Waldeck-Rousseau s’occupa de lui donner un successeur ; Brisson et Bourgeois lui désignèrent le général André, que Galliffet avait fait venir l’année précédente à Paris, pour y commander une division d’infanterie et dont le zèle républicain et l’ardeur anticléricale leur étaient connus. André, dès le lendemain, était chez Waldeck-Rousseau ; Brisson le présenta. « Si nous nous entendons, lui dit Waldeck-Rousseau, je vous demanderai de prendre le portefeuille de la Guerre. Sinon, je le prendrai moi-même[1]. » Ils s’entendirent, ou crurent s’entendre, et Loubet signa le soir même la nomination d’André.
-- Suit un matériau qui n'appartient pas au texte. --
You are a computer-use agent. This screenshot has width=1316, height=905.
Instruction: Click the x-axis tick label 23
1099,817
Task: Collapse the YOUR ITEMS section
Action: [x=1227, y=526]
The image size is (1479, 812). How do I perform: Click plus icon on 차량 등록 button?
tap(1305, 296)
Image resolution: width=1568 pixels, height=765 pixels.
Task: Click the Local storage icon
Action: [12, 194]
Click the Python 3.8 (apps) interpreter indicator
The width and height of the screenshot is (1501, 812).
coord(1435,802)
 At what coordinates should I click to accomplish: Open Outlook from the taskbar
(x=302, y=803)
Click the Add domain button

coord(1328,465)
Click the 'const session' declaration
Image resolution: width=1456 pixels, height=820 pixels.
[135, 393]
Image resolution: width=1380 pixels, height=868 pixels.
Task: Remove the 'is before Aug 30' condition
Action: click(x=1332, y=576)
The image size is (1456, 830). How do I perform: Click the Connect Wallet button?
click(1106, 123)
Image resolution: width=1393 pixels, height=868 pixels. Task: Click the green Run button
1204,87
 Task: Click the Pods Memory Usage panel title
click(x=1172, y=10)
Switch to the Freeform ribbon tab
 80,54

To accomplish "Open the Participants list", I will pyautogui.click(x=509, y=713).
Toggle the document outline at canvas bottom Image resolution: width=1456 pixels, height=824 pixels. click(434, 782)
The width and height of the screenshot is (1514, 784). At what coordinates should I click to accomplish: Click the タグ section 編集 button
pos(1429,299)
C’était un homme de grande taille, un long corps noueux et flottant, à la recherche de son équilibre, le visage triste et tout en hauteur, des yeux clairs, pleins de bonté, des traits bizarres, qui n’avait rien de martial et qui ne trichait pas pour le paraître, un civil en uniforme. Il n’avait pas d’esprit naturel, mais il avait une vaste lecture dans tous les sens, dont il avait gardé beaucoup, sans trop d’ordre, et, en sa double qualité d’ancien polytechnicien et de positiviste, il se croyait l’homme du monde qui avait le plus de méthode. S’étant persuadé qu’il raisonnait scientifiquement de toutes choses, il ne s’était pas plutôt fait une opinion qu’il s’y attachait avec une opiniâtreté extrême, la laissait discuter par courtoisie, s’y cramponnait d’autant plus, avec une parfaite bonne foi. Il était difficile d’être plus dénué d’hésitation et de souplesse. La confiance à peu près illimitée qu’il avait en soi, il ne la manifestait pas seulement dans son métier. Ainsi il s’étonnait que Waldeck-Rousseau préparât ses discours alors qu’il improvisait les siens. Bien qu’il eût servi dans la garde im-

  1. André, Cinq ans de ministère, 10.